■ **Your instructions**: Copy out every item from the one containing "Аксессуары (85, 669)" down to the one containing "Литература (90, 715)", both included, reproducing each word for word.

>> begin Given entries

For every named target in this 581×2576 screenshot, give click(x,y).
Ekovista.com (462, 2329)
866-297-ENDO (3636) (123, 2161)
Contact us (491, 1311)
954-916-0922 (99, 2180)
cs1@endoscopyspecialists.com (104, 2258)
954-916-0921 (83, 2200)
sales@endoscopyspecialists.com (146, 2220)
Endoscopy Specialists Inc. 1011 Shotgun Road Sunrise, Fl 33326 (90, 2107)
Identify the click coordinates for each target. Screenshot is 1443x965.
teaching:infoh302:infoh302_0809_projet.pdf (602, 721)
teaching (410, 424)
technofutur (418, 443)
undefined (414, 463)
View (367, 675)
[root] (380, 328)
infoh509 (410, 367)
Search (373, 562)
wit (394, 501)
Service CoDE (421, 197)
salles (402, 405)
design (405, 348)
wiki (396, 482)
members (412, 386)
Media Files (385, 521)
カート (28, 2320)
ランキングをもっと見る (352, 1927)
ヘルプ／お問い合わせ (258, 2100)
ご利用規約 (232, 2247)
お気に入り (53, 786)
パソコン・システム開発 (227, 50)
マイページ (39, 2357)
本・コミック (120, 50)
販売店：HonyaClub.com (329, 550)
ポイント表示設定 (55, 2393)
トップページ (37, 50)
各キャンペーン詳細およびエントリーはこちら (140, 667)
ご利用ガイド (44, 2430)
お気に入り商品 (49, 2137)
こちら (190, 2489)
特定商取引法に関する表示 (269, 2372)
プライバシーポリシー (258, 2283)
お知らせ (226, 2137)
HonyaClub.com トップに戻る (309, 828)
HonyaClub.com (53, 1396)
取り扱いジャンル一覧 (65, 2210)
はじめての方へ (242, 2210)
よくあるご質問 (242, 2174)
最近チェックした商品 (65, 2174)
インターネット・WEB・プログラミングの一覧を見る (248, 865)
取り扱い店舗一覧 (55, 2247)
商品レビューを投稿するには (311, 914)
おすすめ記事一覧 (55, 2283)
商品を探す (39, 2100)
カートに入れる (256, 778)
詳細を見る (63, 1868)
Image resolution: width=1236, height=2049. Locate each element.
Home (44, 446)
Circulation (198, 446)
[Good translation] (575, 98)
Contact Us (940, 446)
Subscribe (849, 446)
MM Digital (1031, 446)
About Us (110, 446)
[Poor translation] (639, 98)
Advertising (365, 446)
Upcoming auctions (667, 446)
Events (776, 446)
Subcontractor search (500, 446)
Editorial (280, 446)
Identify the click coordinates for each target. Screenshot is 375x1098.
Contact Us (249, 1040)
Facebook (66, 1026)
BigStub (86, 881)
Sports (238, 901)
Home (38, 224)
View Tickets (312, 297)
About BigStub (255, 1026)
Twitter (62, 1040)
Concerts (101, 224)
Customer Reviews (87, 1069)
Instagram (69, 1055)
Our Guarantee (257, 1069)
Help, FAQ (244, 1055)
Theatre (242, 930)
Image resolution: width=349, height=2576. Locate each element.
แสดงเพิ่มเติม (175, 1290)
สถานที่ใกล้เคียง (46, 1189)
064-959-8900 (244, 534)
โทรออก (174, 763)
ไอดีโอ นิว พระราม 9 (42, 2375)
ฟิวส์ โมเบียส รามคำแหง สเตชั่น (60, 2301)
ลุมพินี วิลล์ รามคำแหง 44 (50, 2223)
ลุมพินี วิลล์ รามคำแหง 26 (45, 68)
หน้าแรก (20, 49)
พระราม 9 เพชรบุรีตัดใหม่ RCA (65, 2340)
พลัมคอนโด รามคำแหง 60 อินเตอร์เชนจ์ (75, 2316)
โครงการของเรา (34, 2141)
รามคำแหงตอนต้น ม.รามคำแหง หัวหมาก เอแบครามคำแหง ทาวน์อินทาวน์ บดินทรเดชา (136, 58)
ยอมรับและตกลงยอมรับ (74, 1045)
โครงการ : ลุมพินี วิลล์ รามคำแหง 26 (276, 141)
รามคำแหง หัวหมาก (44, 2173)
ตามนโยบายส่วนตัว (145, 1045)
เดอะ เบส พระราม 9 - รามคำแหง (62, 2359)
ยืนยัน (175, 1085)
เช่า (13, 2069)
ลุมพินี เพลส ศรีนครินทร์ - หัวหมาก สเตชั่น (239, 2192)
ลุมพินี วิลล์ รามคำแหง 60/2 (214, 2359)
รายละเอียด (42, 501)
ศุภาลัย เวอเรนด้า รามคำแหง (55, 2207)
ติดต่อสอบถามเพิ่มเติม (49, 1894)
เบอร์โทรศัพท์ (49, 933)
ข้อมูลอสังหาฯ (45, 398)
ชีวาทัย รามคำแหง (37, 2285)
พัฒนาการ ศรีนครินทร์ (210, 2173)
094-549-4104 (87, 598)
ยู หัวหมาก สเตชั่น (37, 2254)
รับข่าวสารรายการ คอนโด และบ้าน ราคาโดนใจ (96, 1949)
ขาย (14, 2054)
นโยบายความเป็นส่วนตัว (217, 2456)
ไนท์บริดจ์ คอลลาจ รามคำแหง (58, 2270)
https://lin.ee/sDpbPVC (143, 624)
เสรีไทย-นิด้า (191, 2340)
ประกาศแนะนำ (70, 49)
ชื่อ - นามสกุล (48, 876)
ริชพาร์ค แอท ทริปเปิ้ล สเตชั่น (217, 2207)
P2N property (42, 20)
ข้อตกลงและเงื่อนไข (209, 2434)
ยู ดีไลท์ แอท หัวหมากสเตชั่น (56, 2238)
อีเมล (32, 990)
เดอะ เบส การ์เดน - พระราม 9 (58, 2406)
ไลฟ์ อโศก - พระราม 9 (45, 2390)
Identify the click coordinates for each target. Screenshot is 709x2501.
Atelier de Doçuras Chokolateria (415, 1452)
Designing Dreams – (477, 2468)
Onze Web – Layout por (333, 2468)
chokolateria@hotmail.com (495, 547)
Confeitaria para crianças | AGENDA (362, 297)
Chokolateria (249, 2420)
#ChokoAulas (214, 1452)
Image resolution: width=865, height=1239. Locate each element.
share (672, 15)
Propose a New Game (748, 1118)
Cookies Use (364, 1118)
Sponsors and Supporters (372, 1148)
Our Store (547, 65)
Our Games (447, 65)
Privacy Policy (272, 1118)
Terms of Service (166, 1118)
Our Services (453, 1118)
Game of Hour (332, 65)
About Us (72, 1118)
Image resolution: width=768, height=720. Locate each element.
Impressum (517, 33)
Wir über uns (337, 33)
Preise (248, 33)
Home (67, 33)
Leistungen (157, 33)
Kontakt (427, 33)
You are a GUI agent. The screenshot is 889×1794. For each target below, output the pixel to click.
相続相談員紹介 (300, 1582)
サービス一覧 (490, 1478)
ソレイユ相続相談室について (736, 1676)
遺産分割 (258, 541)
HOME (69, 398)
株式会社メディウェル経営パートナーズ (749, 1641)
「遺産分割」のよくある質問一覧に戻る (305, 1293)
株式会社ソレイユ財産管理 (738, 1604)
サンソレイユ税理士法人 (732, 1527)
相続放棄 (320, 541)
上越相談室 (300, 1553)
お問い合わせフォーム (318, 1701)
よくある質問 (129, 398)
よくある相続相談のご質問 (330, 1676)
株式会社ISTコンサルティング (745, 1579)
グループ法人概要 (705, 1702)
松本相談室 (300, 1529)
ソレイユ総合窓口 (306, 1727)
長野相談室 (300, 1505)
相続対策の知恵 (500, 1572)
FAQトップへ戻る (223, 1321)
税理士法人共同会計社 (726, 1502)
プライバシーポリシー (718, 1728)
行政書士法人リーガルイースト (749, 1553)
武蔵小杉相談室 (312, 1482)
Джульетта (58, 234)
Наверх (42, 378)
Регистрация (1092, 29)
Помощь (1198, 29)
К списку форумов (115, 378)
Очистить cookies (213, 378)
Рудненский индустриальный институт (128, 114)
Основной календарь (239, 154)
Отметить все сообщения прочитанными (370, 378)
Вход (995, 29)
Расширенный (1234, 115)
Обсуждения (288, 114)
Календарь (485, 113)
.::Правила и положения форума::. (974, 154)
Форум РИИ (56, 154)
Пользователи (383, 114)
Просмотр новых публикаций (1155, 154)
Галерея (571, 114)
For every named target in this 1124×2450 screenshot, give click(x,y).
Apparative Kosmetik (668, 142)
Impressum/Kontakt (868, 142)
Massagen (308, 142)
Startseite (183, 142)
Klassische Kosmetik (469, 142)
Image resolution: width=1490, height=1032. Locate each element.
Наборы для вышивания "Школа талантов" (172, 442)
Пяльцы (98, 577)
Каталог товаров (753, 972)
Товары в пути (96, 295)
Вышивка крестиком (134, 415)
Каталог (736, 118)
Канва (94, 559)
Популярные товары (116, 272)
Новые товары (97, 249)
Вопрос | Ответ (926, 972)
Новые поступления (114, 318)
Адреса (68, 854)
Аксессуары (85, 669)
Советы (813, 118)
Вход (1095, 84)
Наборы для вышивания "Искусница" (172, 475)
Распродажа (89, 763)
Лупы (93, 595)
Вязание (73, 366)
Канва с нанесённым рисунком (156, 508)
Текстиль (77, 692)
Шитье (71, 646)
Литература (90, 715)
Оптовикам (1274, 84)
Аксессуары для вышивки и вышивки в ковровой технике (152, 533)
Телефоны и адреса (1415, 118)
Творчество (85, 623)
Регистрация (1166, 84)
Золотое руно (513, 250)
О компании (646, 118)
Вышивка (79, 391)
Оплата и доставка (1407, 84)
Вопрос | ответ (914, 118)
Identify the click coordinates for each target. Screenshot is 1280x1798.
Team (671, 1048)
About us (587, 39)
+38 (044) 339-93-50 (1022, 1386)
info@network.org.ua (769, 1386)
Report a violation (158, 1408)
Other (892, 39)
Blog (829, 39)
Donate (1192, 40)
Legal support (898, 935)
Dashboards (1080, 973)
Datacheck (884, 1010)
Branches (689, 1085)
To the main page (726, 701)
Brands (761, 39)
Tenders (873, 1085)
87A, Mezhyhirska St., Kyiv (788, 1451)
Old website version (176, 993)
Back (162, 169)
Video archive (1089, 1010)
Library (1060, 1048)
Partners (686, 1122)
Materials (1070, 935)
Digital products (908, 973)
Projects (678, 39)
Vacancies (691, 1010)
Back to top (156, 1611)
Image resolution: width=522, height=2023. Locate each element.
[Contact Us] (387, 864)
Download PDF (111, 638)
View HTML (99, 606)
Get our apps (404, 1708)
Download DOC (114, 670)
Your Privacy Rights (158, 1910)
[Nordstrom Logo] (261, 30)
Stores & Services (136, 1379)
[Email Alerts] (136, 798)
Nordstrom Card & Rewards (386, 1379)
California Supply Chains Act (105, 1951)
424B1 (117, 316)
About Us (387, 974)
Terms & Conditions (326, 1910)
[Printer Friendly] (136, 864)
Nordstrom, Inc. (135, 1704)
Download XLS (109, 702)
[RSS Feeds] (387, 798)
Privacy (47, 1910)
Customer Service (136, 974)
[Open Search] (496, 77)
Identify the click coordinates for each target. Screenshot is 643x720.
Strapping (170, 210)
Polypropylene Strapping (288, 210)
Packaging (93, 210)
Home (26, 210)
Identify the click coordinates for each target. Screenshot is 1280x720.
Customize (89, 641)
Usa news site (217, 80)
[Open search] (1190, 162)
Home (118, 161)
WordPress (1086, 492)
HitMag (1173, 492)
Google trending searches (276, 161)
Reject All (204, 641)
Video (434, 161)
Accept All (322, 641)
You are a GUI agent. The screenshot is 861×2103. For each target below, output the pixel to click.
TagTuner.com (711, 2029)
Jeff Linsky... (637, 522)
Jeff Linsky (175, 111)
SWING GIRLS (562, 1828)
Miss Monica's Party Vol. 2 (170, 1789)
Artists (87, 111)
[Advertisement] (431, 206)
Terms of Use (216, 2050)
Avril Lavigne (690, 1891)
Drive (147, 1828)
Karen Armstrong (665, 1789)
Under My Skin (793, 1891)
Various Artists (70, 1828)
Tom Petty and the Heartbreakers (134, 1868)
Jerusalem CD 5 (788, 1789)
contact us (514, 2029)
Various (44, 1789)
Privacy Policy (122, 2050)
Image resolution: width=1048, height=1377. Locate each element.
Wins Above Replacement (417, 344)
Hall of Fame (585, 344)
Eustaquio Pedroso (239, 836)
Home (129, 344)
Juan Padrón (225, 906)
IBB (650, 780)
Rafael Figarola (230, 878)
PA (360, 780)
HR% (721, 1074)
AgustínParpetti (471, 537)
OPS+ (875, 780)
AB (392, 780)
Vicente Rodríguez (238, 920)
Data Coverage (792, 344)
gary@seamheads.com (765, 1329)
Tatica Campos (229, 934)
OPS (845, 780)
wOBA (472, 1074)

>> end Given entries

■ **Expected answer**:
Аксессуары (85, 669)
Советы (813, 118)
Вход (1095, 84)
Наборы для вышивания "Искусница" (172, 475)
Распродажа (89, 763)
Лупы (93, 595)
Вязание (73, 366)
Канва с нанесённым рисунком (156, 508)
Текстиль (77, 692)
Шитье (71, 646)
Литература (90, 715)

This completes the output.